▶ _Page extract_:

In the joint cases Kadi & Al Barakaat the ECJ confirmed that the Council was competent to adopt Regulation 881/2002 on the basis of Articles 60 EC and 301 EC in conjunction with Article 308 EC, but it ruled that the CFI had erred in law when it justified the adoption on the basis of the bridge function of Articles 60 EC and 301 EC, which introduces objectives of the Union into the legal framework of the Community.

The ECJ confirmed the CFI’s view that there was a bridge function between the economic measures which can be applied due to Articles 60 EC and 301 EC and the EU objectives within the sphere of external relations including the CSFP. But neither the wording of the provisions of the EC-Treaty nor its structure provided any foundation of the view that the bridge could be applied to other articles such as Article 308 EC. The wording of Article 308 EC contradicted its application to objectives of the Union as the envisaged action had to relate to the “operation of the common market” and intend to attain “one of the objectives of the Community”. Besides, the concept of the coexistence of Community and Union as integrated but separate legal orders did not allow an extension of the bridge to other articles of the EC- Treaty than to those with whom it explicitly created a link. Finally the ECJ stated that the principle of conferred powers did not allow the use of Article 308 EC in order to widen the scope of the Community powers beyond its legal framework and therefore Article 2 EU could not be a basis for a widening as suggested by the CFI (Kadi & Al Barakaat, paras. 197-204).

▶ _Stored data_:
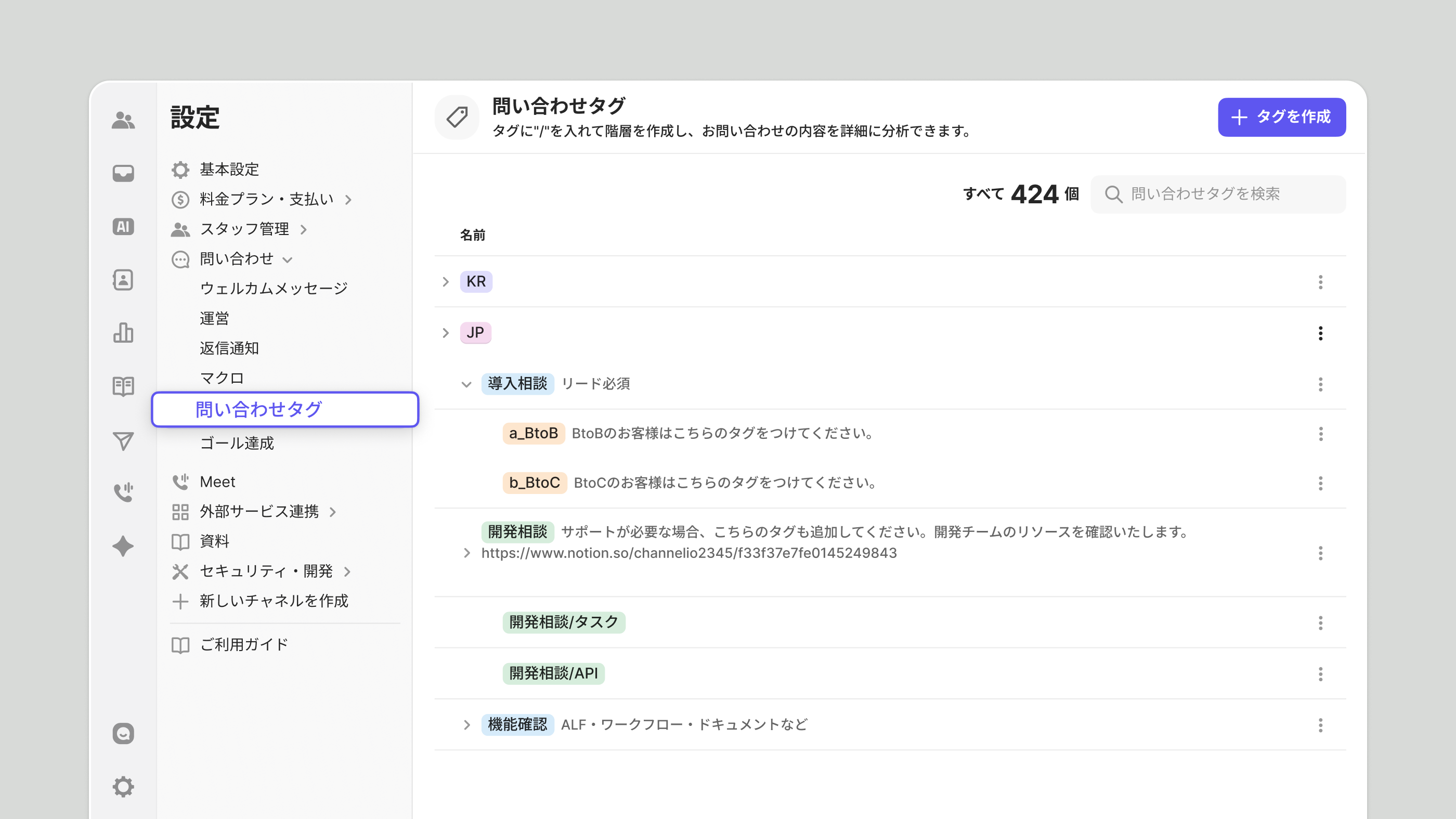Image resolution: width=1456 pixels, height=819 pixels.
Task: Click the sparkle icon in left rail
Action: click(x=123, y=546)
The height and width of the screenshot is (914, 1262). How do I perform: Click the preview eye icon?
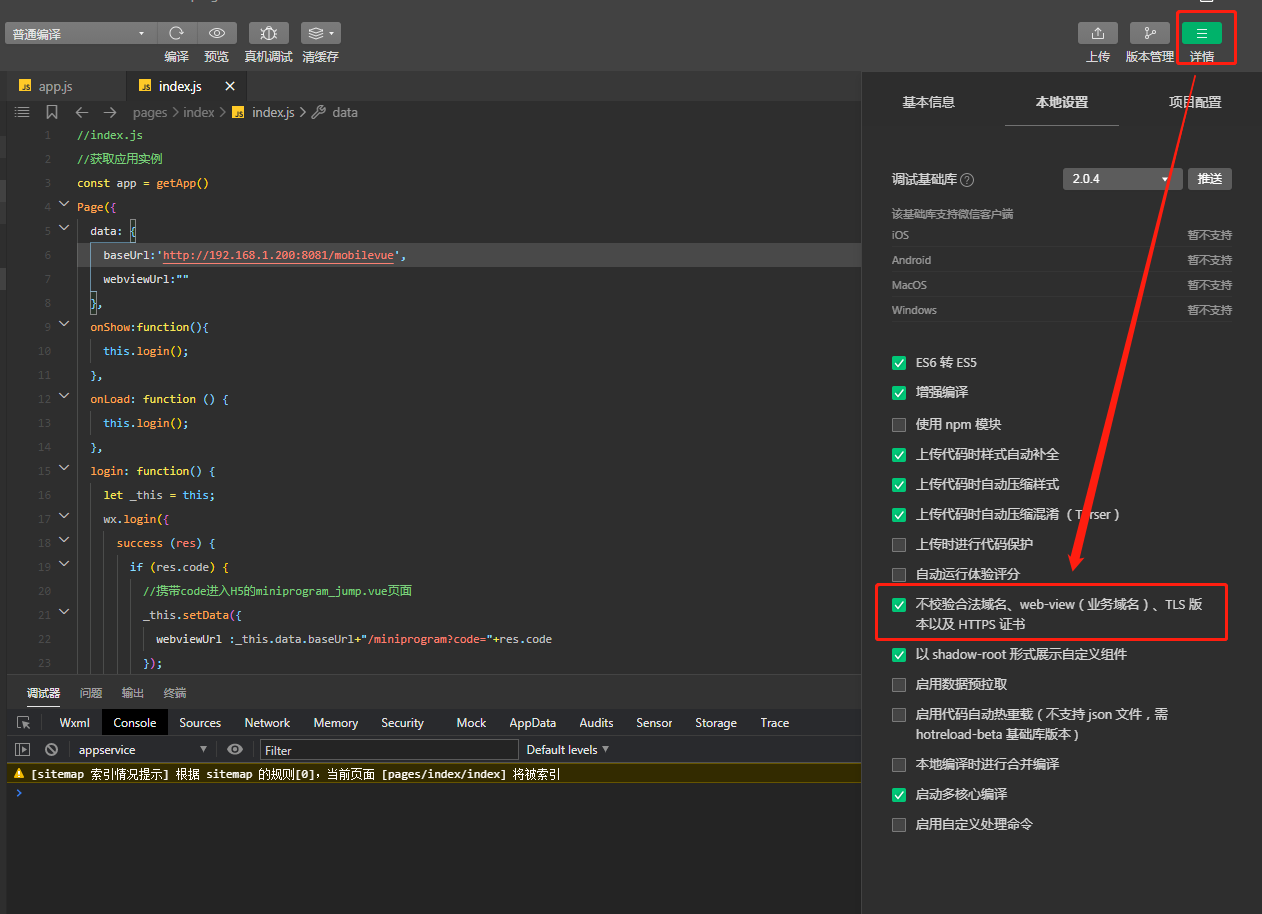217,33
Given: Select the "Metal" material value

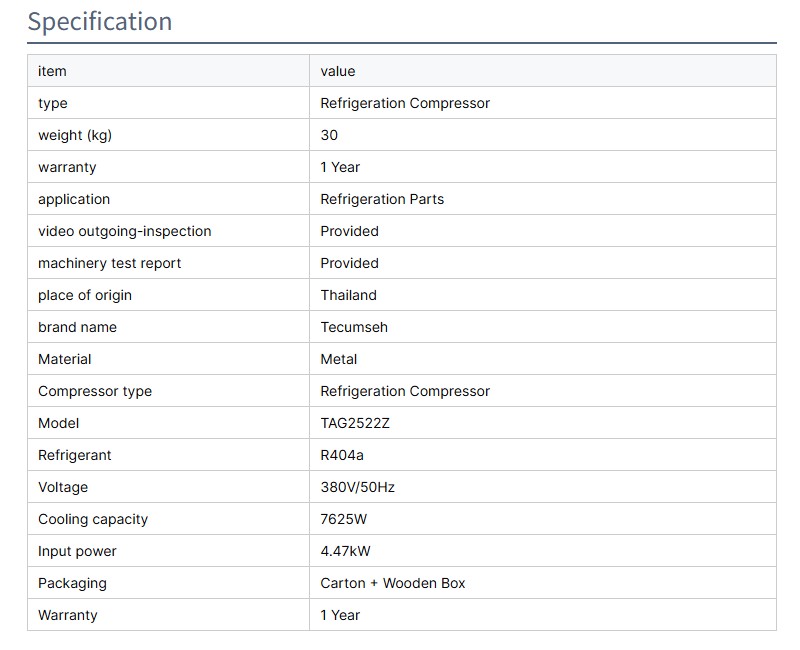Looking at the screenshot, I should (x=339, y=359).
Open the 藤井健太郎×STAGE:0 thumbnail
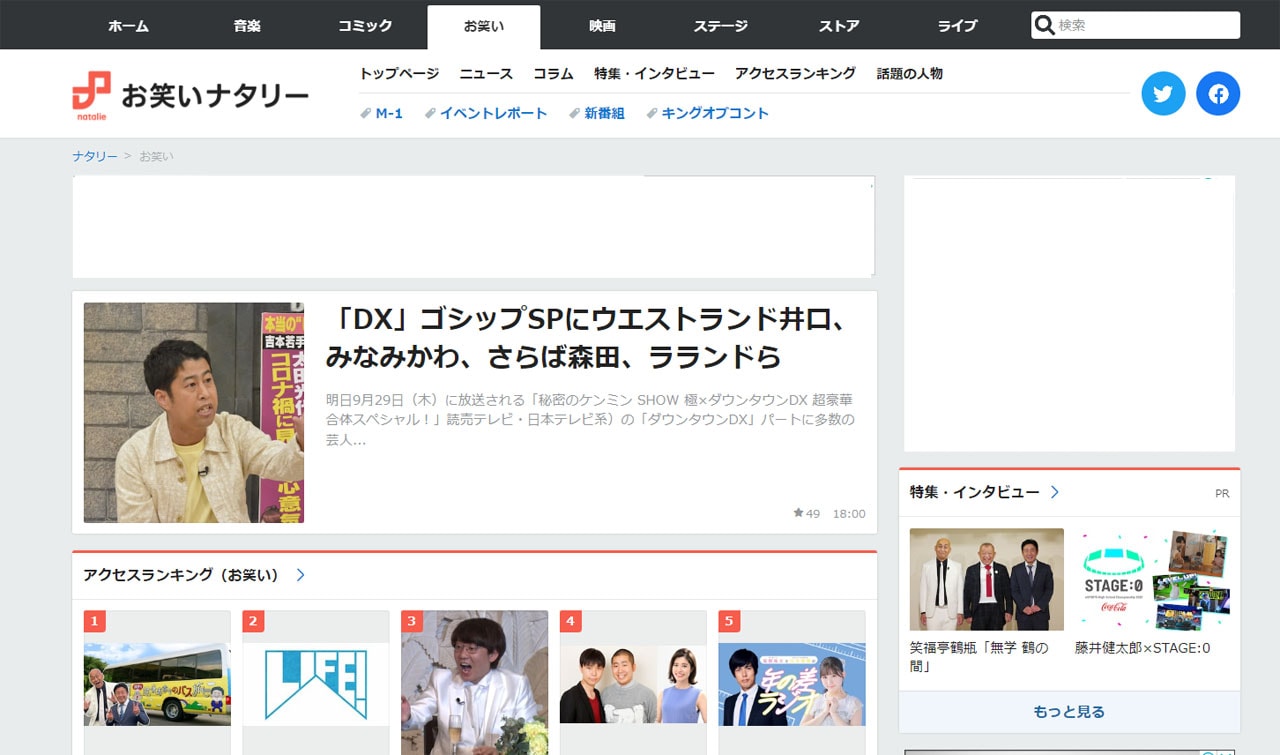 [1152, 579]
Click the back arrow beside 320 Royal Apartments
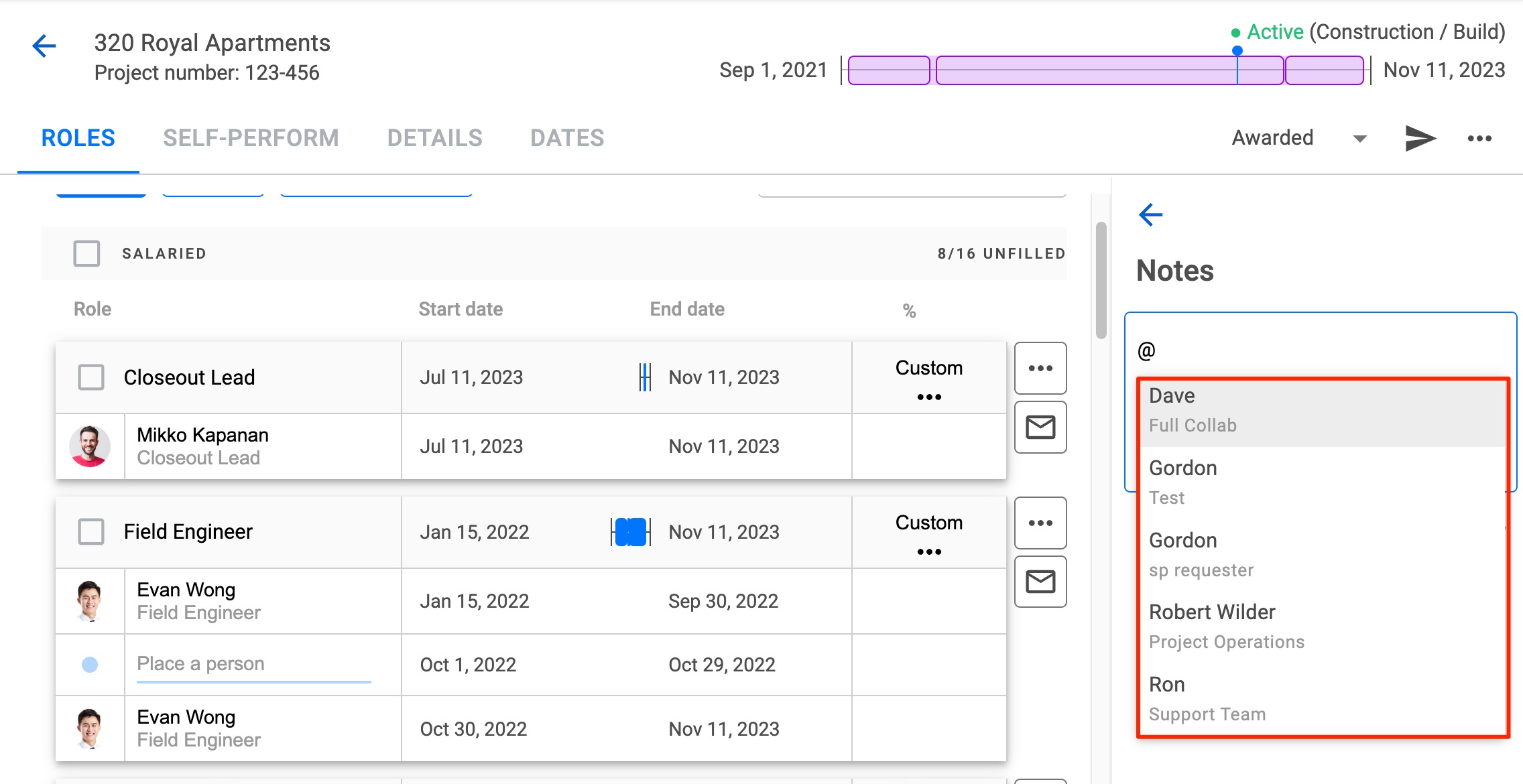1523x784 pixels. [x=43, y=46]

▶ _Request 1_:
In the passage on the Kadi ruling above, print everything from "In the joint" down to "of the Community.".
▶ _Request 2_:
Answer these from the passage on the Kadi ruling above:
(a) Which regulation was the Council found competent to adopt?
(b) Under the wording of Article 308 EC, what did the envisaged action have to relate to?
(c) Which paragraphs of Kadi & Al Barakaat are cited?

▶ _Full solution 1_:
In the joint cases Kadi & Al Barakaat the ECJ confirmed that the Council was competent to adopt Regulation 881/2002 on the basis of Articles 60 EC and 301 EC in conjunction with Article 308 EC, but it ruled that the CFI had erred in law when it justified the adoption on the basis of the bridge function of Articles 60 EC and 301 EC, which introduces objectives of the Union into the legal framework of the Community.

▶ _Full solution 2_:
(a) Regulation 881/2002
(b) The "operation of the common market"
(c) Paras. 197-204